We’re getting close to the tax-filing deadline. For many of us, this means it’s that time of year when we get our biggest financial windfall – a tax refund. If you have recently received a refund, or are expecting to get one in the next few weeks, what should you do with it?
Of course, you could just spend the money on something you want, but if you’d like to maximize the financial benefits from your refund, you might want to consider other options, including the following:
Contribute to a college fund. It’s never too soon to begin saving for college, which has grown increasingly expensive over the last several years. So, if you have young children, you may want to think about investing some or all of your refund into a college-savings account, such as a tax-advantaged 529 plan.
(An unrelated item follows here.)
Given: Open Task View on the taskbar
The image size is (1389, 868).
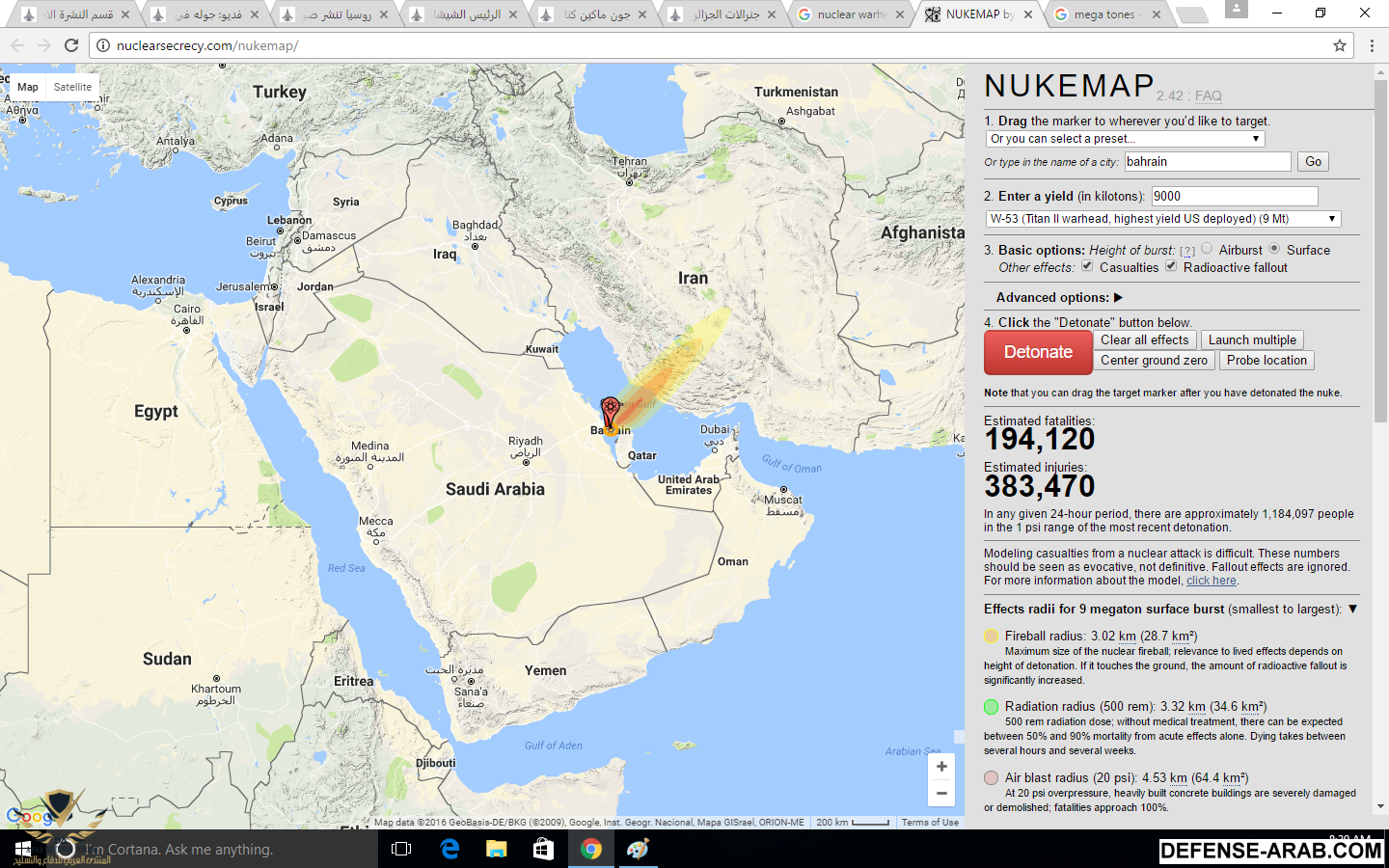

Pay off debts. You might be able to use your refund to pay down some debts – or perhaps even pay off some of your smaller ones. The lower your monthly debt load, the more money you will have available to invest for the future. Keep in mind, though, that you might not want to look at all debts in the same way. For example, putting extra money toward your mortgage might help you pay it off faster, but you’ll also be funding an asset – namely, your house – that might not provide you with the same liquidity as you can get from investments such as stocks and bonds.
Help build an emergency fund. By building an emergency fund containing six to 12 months’ worth of living expenses, you can help yourself avoid dipping into your long-term investments to pay for large, unplanned-for bills, such as a major car repair or an expensive dental procedure. Your tax refund could help build such a fund, with the money ideally being placed in low-risk, liquid vehicles.
Clearly, you can help yourself make progress toward a number of your financial goals with your tax refund – so put it to good use.